** Opening INFORMATION block **
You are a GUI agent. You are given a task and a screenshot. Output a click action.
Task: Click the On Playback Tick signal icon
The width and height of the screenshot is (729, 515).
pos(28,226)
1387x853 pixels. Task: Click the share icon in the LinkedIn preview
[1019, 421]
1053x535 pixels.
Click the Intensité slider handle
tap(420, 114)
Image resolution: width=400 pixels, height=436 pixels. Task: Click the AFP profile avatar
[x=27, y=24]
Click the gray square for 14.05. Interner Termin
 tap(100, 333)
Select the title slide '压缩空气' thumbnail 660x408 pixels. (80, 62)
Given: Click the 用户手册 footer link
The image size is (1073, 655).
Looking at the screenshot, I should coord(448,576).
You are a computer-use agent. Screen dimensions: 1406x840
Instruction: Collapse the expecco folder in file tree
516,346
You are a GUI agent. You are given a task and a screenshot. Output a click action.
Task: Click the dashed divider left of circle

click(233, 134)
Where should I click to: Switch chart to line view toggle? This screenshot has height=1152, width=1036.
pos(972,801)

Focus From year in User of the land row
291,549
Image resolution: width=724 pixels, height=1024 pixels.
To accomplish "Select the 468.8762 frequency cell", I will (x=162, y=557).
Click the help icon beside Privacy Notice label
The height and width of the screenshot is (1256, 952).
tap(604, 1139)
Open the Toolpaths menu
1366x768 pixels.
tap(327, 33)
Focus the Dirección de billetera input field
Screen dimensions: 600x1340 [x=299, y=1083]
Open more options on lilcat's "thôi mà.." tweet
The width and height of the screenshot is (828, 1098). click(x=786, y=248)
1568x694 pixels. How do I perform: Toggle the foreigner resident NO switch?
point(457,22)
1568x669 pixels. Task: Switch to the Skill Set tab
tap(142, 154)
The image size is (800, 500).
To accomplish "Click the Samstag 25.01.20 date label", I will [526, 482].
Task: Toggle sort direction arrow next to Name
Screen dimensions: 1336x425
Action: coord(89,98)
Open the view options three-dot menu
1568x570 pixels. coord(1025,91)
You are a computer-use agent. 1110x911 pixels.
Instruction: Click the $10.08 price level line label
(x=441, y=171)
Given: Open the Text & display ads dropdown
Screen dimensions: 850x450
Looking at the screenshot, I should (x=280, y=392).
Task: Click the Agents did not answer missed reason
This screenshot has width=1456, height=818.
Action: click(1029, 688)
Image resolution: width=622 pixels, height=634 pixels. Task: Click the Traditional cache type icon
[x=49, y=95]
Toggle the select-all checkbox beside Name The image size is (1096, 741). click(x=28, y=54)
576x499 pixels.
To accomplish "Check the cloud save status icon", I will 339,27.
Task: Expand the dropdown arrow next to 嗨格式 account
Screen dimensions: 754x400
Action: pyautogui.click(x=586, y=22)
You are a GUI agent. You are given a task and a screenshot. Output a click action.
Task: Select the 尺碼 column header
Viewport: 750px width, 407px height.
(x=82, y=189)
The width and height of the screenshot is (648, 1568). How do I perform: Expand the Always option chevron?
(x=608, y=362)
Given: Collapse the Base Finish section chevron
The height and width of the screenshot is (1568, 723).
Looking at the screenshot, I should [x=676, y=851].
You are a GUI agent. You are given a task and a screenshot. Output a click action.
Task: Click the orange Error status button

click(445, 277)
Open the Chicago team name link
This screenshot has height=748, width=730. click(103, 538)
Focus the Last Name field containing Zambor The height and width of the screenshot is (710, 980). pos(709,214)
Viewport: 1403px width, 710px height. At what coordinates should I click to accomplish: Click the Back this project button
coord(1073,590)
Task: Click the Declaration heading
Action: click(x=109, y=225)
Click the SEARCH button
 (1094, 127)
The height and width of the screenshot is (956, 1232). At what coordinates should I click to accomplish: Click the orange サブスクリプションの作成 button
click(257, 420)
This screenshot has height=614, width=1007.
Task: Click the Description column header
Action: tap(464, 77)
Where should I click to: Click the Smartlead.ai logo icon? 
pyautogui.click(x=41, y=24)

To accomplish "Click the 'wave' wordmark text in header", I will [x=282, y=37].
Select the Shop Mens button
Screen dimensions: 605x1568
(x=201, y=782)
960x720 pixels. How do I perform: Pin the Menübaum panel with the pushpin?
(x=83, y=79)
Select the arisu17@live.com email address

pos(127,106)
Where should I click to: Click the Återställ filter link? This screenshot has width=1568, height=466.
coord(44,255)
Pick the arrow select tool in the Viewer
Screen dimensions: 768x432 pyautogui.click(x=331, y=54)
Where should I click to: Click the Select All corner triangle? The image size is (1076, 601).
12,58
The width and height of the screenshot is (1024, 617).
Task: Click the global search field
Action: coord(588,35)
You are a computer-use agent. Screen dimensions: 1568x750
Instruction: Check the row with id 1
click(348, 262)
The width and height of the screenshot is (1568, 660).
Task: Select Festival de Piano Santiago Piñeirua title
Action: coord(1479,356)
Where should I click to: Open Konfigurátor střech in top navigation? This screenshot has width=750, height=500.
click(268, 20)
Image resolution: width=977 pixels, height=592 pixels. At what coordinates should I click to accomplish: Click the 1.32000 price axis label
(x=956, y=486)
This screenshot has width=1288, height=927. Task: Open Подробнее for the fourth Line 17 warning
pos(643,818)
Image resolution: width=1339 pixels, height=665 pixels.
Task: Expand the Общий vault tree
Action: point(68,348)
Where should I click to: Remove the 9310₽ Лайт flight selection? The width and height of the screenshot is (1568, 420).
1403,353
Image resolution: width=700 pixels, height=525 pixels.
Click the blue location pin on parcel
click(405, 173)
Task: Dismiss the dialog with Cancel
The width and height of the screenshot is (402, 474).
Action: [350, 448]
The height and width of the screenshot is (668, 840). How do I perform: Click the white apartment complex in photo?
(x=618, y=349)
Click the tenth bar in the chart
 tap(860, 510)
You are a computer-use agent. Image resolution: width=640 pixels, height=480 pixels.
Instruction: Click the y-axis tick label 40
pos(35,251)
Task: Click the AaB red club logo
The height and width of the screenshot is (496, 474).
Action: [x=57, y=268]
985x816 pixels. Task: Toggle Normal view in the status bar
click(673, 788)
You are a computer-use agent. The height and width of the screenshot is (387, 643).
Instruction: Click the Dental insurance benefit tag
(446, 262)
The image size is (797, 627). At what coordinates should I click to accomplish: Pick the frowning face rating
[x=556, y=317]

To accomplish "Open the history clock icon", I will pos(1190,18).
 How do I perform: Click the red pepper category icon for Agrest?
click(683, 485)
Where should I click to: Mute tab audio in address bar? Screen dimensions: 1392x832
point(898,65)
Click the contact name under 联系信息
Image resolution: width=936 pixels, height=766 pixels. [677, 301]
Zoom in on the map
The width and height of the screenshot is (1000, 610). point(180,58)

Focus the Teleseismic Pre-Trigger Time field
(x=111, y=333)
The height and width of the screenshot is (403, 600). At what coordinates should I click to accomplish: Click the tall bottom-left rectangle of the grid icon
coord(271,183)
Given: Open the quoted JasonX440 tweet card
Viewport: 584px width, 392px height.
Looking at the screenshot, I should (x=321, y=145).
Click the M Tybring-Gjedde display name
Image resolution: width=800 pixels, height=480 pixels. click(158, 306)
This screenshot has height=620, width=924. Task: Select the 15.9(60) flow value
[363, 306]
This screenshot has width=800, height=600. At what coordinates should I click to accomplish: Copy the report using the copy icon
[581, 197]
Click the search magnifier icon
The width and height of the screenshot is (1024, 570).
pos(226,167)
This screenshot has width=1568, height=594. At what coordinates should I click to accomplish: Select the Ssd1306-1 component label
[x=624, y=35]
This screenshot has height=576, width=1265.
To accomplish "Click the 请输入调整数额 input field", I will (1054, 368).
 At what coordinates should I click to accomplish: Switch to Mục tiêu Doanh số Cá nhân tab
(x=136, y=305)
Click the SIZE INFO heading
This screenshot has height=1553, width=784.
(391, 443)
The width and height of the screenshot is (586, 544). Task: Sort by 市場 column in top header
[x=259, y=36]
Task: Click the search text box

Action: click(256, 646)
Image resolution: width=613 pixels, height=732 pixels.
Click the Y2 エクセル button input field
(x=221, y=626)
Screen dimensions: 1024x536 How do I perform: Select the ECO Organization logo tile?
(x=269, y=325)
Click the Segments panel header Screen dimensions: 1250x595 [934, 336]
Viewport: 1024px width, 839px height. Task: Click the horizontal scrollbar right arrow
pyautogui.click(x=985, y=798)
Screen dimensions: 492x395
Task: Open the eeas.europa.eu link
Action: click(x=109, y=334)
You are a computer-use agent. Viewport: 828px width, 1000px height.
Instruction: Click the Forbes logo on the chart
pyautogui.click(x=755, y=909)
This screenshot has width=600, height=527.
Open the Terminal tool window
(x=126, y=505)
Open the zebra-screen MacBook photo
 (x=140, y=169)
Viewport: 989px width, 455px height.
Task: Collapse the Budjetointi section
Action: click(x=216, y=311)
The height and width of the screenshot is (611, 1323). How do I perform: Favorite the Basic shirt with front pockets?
** Closing INFORMATION block **
Using the entries above, give again exactly the lines from the line holding "Image resolution: width=724" through the line holding "Task: Expand the dropdown". Include both end lines and nothing else.

Image resolution: width=724 pixels, height=1024 pixels.
To accomplish "Select the 468.8762 frequency cell", I will (x=162, y=557).
Click the help icon beside Privacy Notice label
The height and width of the screenshot is (1256, 952).
tap(604, 1139)
Open the Toolpaths menu
1366x768 pixels.
tap(327, 33)
Focus the Dirección de billetera input field
Screen dimensions: 600x1340 [x=299, y=1083]
Open more options on lilcat's "thôi mà.." tweet
The width and height of the screenshot is (828, 1098). click(x=786, y=248)
1568x694 pixels. How do I perform: Toggle the foreigner resident NO switch?
point(457,22)
1568x669 pixels. Task: Switch to the Skill Set tab
tap(142, 154)
The image size is (800, 500).
To accomplish "Click the Samstag 25.01.20 date label", I will [526, 482].
Task: Toggle sort direction arrow next to Name
Screen dimensions: 1336x425
Action: coord(89,98)
Open the view options three-dot menu
1568x570 pixels. coord(1025,91)
You are a computer-use agent. 1110x911 pixels.
Instruction: Click the $10.08 price level line label
(x=441, y=171)
Given: Open the Text & display ads dropdown
Screen dimensions: 850x450
Looking at the screenshot, I should (x=280, y=392).
Task: Click the Agents did not answer missed reason
This screenshot has width=1456, height=818.
Action: click(1029, 688)
Image resolution: width=622 pixels, height=634 pixels. Task: Click the Traditional cache type icon
[x=49, y=95]
Toggle the select-all checkbox beside Name The image size is (1096, 741). click(x=28, y=54)
576x499 pixels.
To accomplish "Check the cloud save status icon", I will 339,27.
Task: Expand the dropdown arrow next to 嗨格式 account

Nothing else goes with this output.